From August 16, people who are fully vaccinated will be exempt from quarantine orders. 

At that time, Ministers believe enough of the population will have been jabbed to make relaxing this restriction feasible as it won't have a significant impact on viral transmission. 

Government advisers are said to be looking at whether this date could be brought forward, particularly if someone who was double-jabbed also had a negative test result. But this is not the case at present.

The isolation order is not legally binding, because the app system works anonymously and is therefore impossible to enforce.

However, Ministers and scientists say the public should follow the guidance in order to break chains of virus transmission.

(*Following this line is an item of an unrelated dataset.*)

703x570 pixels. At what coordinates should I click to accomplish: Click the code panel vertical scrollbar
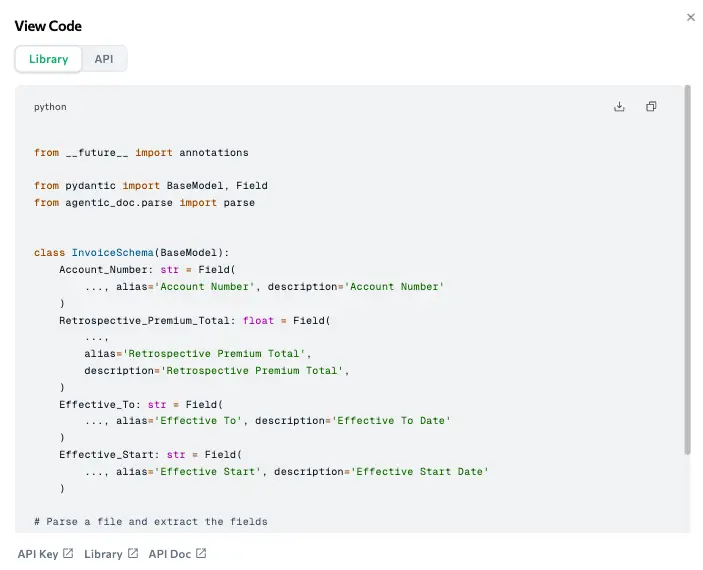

Responding to suggestions that the app was malfunctioning, Professor Jon Crowcroft, a computer systems expert at the University of Cambridge, said: 'The number of notifications is exactly what you'd expect, given 250,000 people tested positive in the last week alone. There's nothing wrong with the app – people just aren't socially distancing enough.'

Dr Simon Clarke, Associate Professor in Cellular Microbiology at the University of Reading, said: 'Around one-third of people who are asked to self-isolate go on to become ill themselves. This proportion has remained consistent in recent weeks.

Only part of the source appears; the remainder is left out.